Nach Lehmanns Tod 1730 verkauft sein Sohn Moses Cosman (Kossmann) Lehmann (1713–1784) nach einigen Jahren Erbstreitigkeiten im Jahr 1741 den Hof gemeinsam an den Amtsverwalter Georg Bernhard Archenholtz (der den Hof bis dahin für 350 Taler jährlich gepachtet hatte) und den Blankenburger Brauherren Joachim Tobias Schröder für 13.000 Taler, welche zuvor beide die Erlaubnis bekommen hatten, die Hofteile danach einzeln zu veräußern. Das Gebäude mit Garten wird deshalb umgehend an Drost Johann Philipp Schlüter (um 1667–1743) verkauft, der schon viele Jahre vorher Interesse gemeldet hatte. Nach Schlüters Tod gelangte das Gebäude 1759 in fürstliche Hände. Es diente dann ab 1762 als Hochfürstliche Kammer (Verwaltung der herzoglichen Eisen- und Marmorindustrie) und Blankenburger Amtsstube (Gerichtsstube und Registratur des Justizamtes Blankenburg) mit der Bezeichnung Neue Faktorei.[3][4] Danach wurde es 1832 zur herzoglichen Kreisdirektion. Heute beherbergt es Teile der Stadtverwaltung Blankenburg. Es wurden in neuerer Zeit auch noch Gebäude hintergebaut.

Im Denkmalverzeichnis des Landes Sachsen-Anhalt ist das Haus unter der Erfassungsnummer 094 01792 als Baudenkmal verzeichnet.

Literatur

  • Karl Steinacker: Die Bau- und Kunstdenkmäler des Kreises Blankenburg.

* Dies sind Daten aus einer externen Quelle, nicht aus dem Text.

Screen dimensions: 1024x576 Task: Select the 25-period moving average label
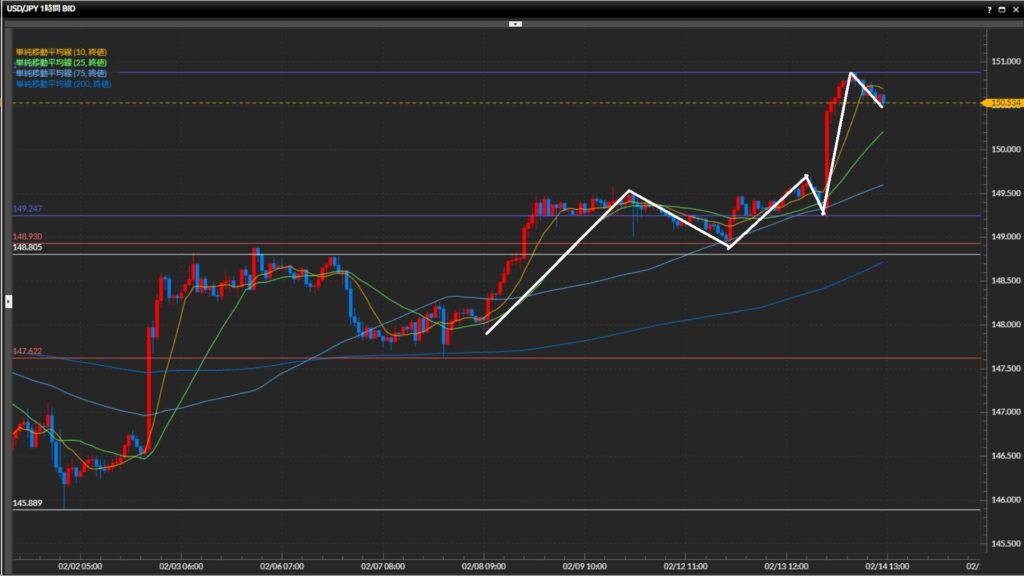click(x=63, y=62)
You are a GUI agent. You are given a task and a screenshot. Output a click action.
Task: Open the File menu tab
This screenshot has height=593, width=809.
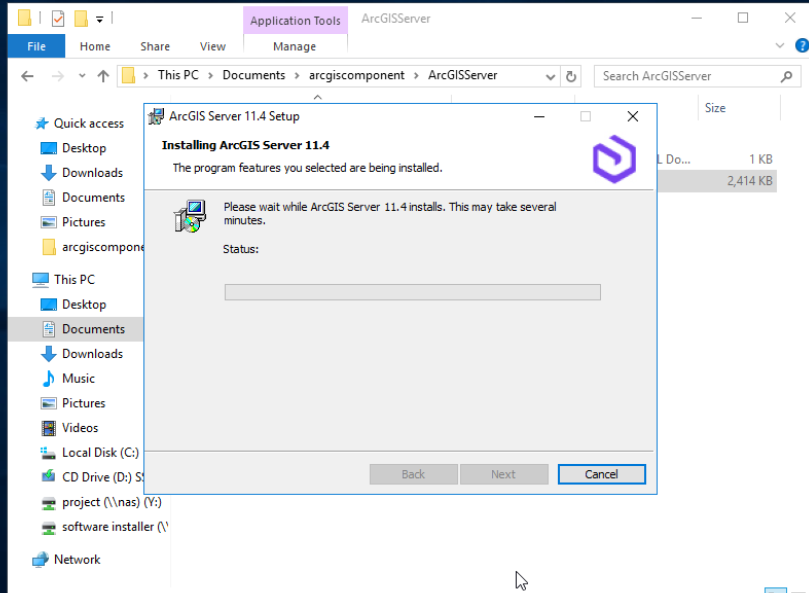(x=36, y=46)
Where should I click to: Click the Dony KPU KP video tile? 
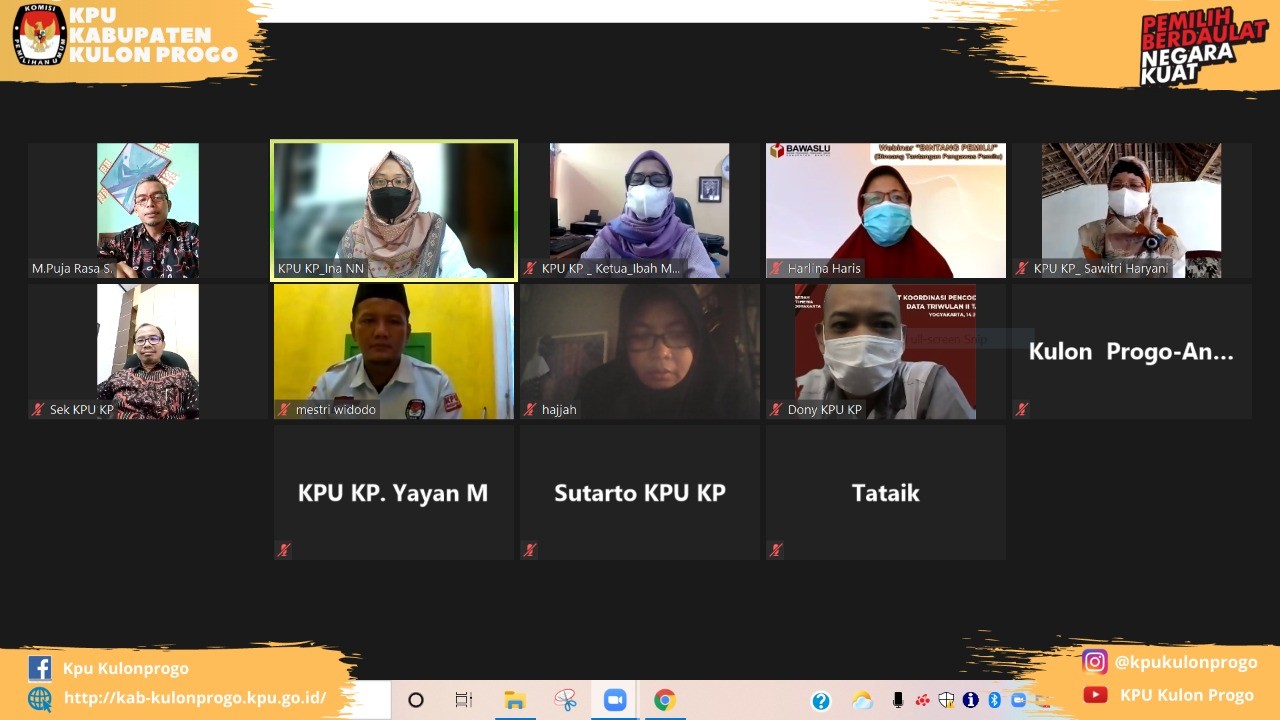[x=885, y=351]
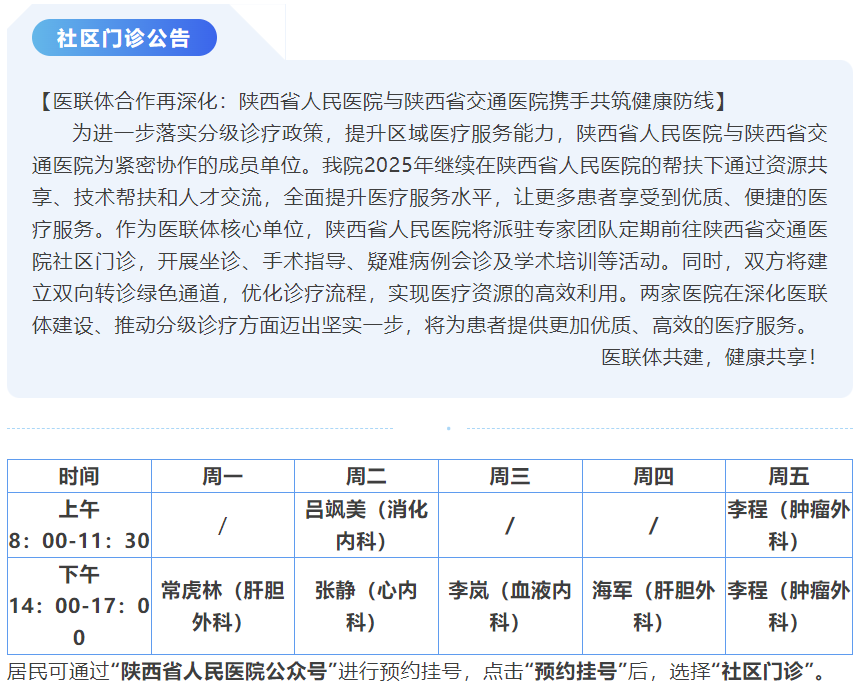Click the closing slogan 医联体共建，健康共享！
Viewport: 860px width, 696px height.
coord(708,357)
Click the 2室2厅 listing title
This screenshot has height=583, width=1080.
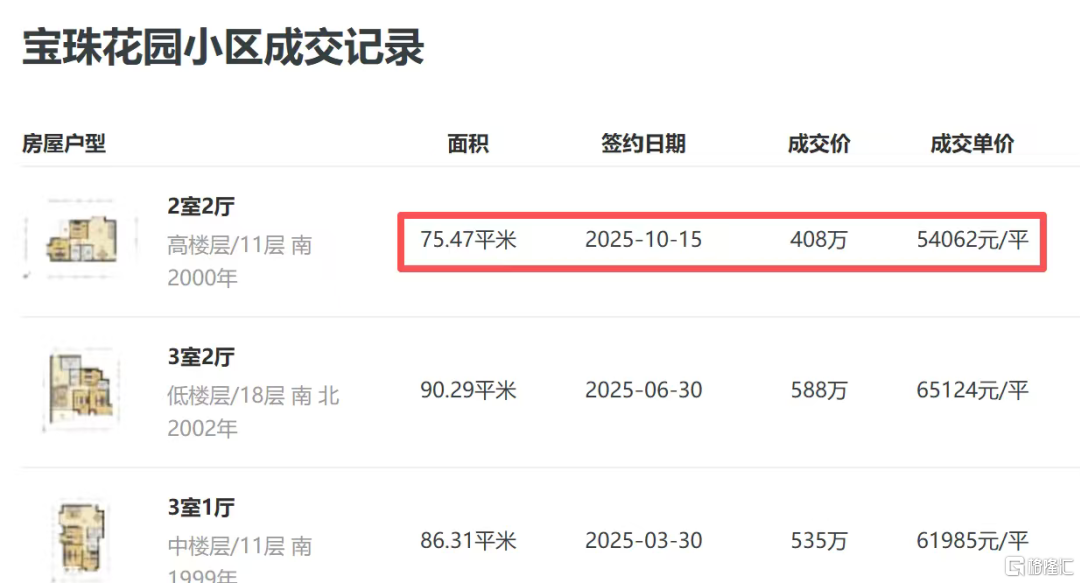click(x=200, y=207)
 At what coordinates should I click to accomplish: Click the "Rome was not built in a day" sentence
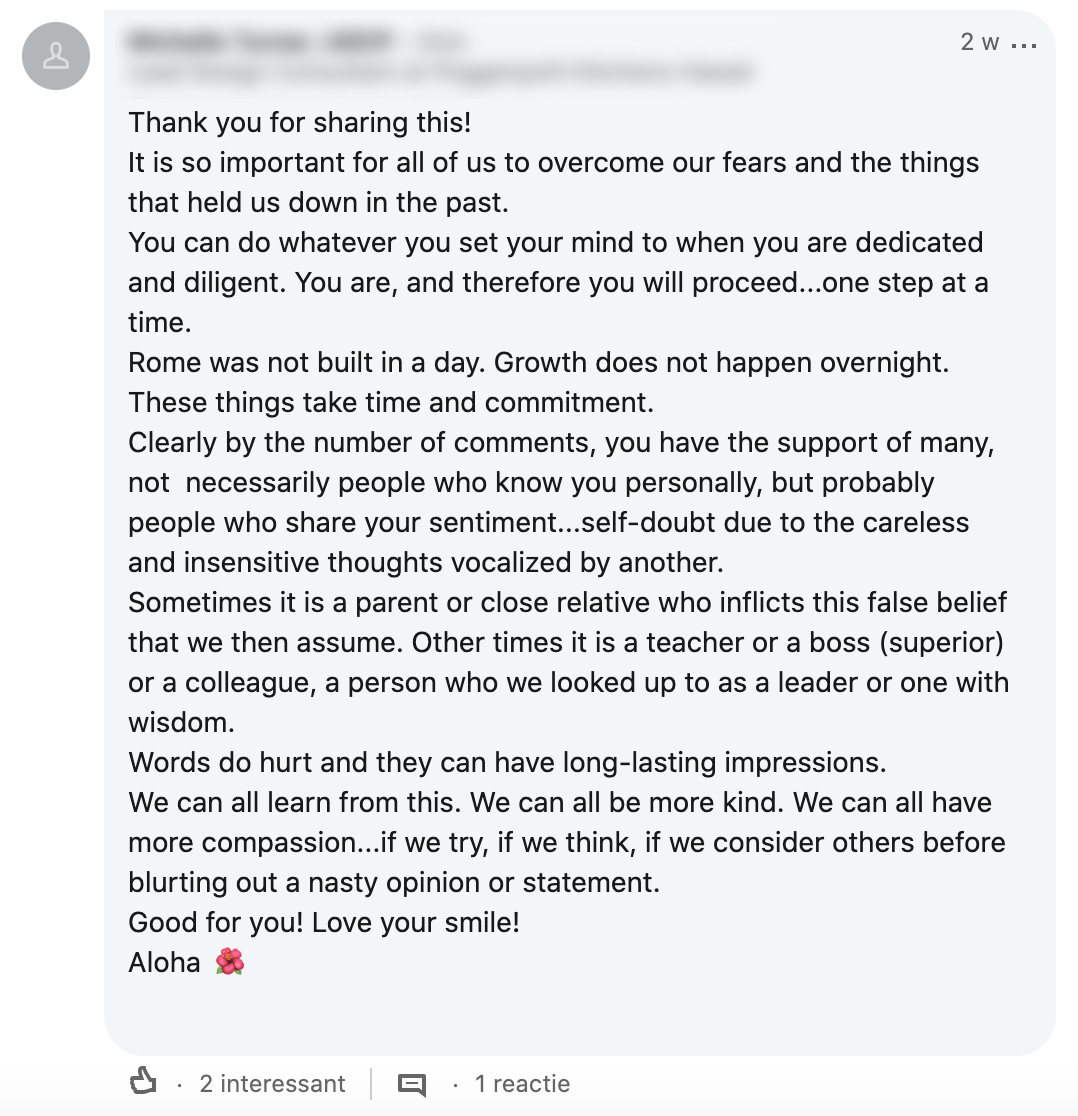(308, 363)

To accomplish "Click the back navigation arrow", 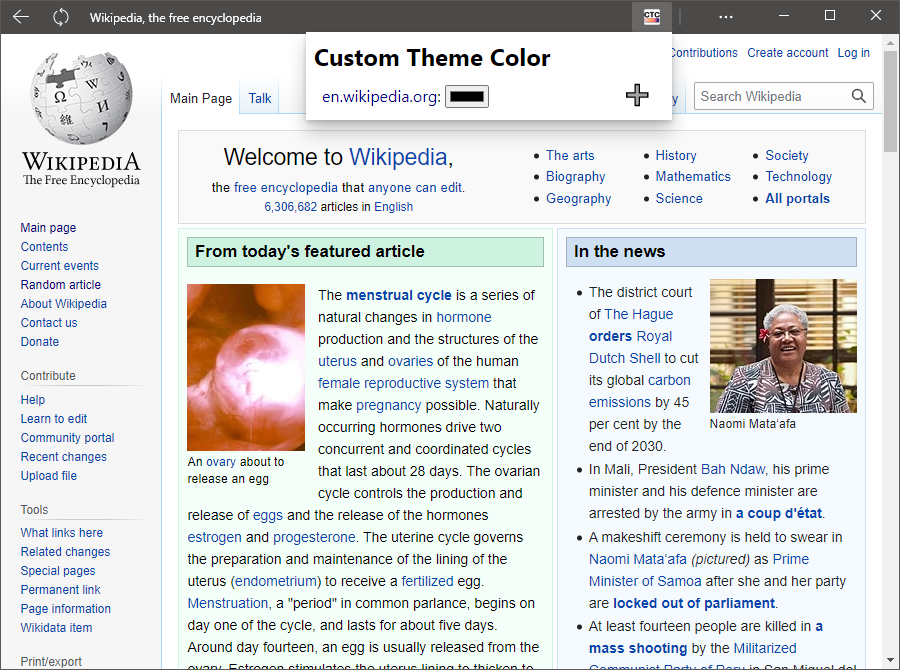I will [20, 16].
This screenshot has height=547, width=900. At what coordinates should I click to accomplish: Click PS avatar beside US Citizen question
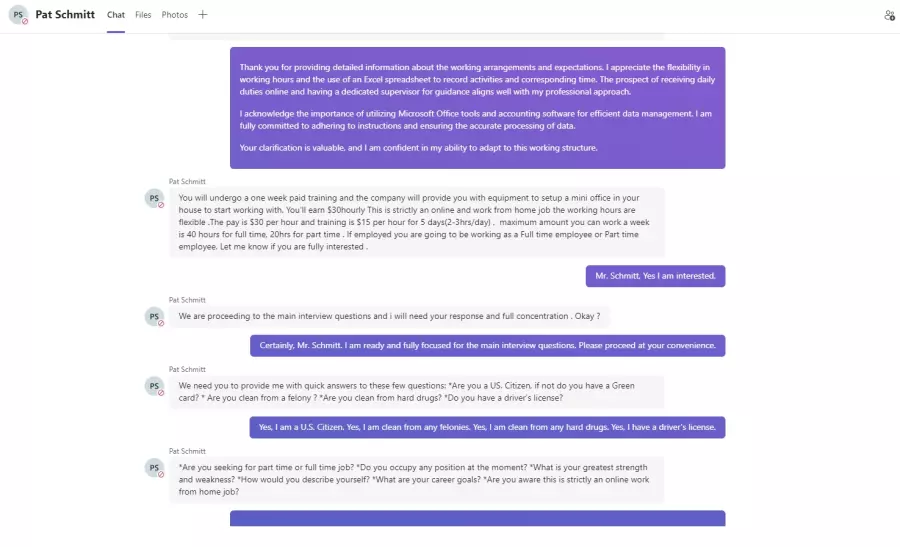[x=154, y=386]
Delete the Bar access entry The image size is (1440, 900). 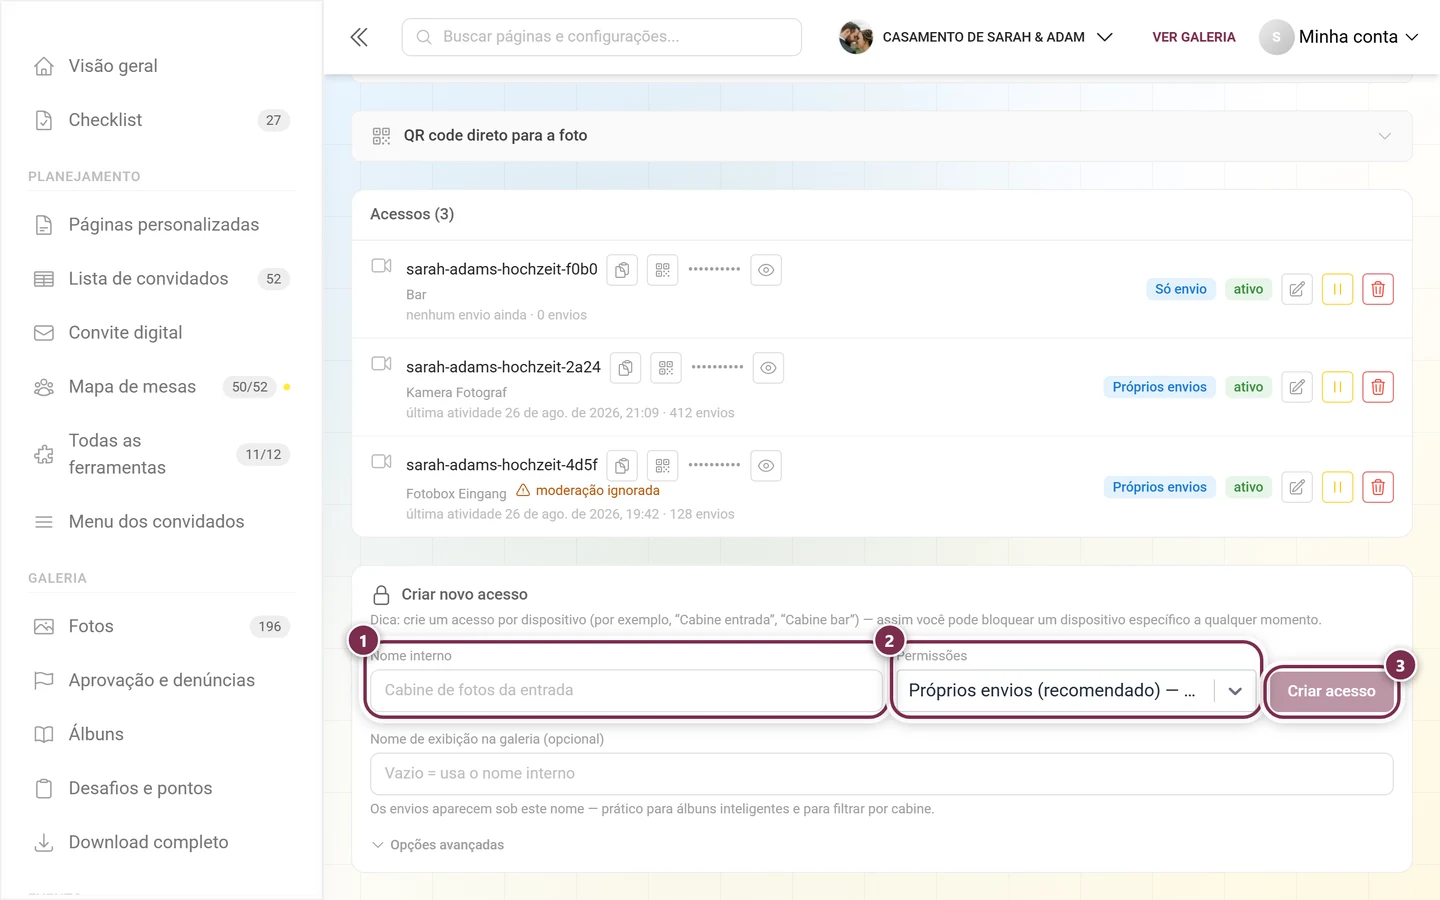point(1378,289)
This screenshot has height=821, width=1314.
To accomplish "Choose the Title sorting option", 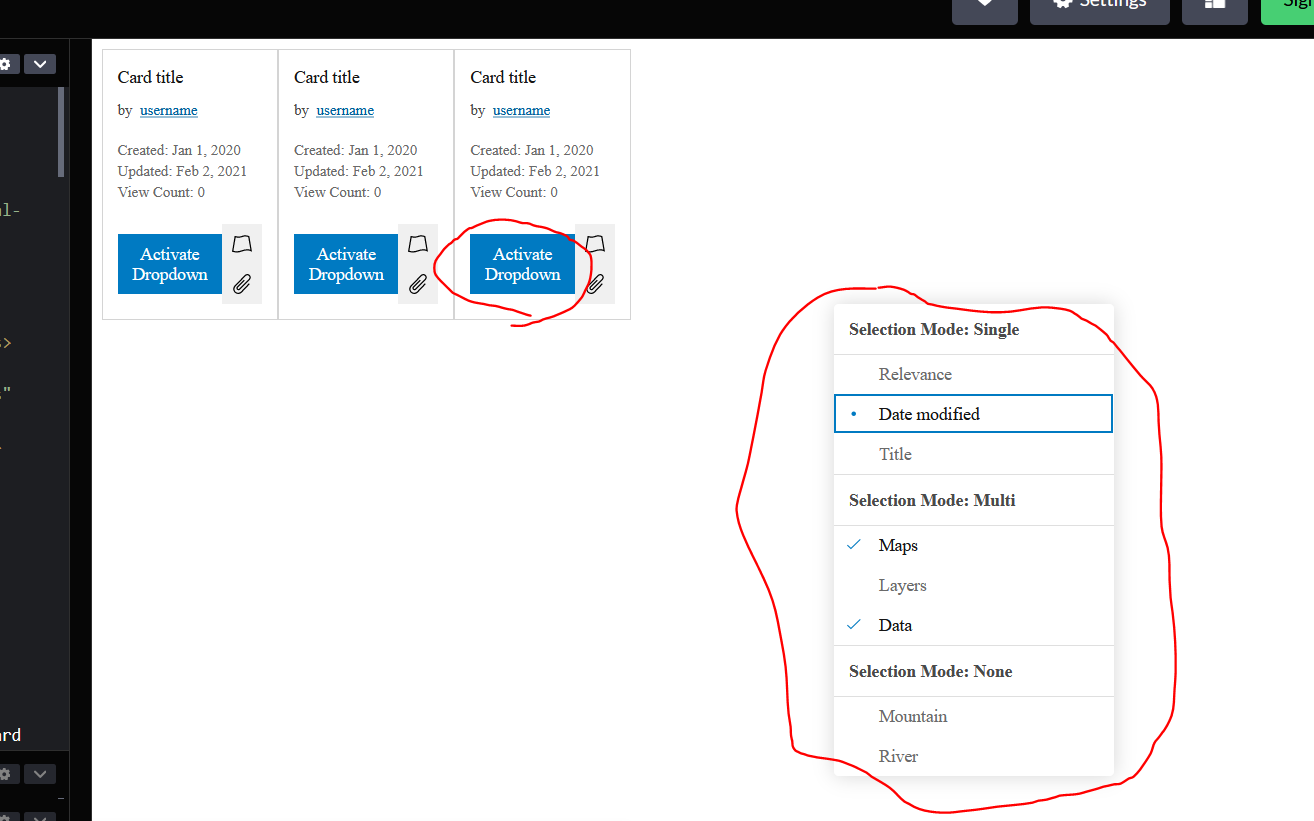I will point(894,453).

Zwissler, Wolfenbüttel 1922, S. 115.
  • Berndt Strobach: Der Hofjude Berend Lehmann (1661–1730): Eine Biografie. De Gruyter, Oldenbourg 2016, S. 178ff.
Commons: Faktorei Blankenburg (Harz) – Sammlung von Bildern, Videos und Audiodateien

Einzelnachweise

  1. Zvi Avneri, Ismar Elbogen, Marcus Brann, Aron Freimann, Chaim Tykocinski: Germania Judaica: Von 1238 bis zur Mitte des 14. Jahrhunderts. J. C. B. Mohr (P. Siebeck), Tübingen 1963, S. 87.
  2. Selbstzeugnisse der frühen Neuzeit in der Herzog August Bibliothek
  3. Johann Christoph Stübner: Merkwürdigkeiten des Harzes überhaupt und des Fürstenthums Blankenburg insbesondere. Band 1, Großschen Erben, Halberstadt 1791, S. 295f.
  4. Georg Hassel, Karl Friedrich Bege: Geographisch-statistische Beschreibung der Fürstenthümer Wolfenbüttel und Blankenburg. Band 2, Culemann, Braunschweig 1803, S. 433.